**To do**
Find the line with "This screenshot has width=1372, height=880." in the entries below. Repeat it, every following line, and the line with "Focus the Account Sid input field", exactly and with nothing added.

**The data**
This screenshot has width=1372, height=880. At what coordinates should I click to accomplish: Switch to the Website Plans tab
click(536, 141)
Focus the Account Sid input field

==

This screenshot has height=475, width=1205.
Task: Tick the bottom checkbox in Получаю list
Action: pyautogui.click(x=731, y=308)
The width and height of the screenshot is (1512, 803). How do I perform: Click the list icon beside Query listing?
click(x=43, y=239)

**Answer section**
This screenshot has width=1372, height=880. At what coordinates should I click to accomplish: Switch to the Website Plans tab
click(536, 141)
Focus the Account Sid input field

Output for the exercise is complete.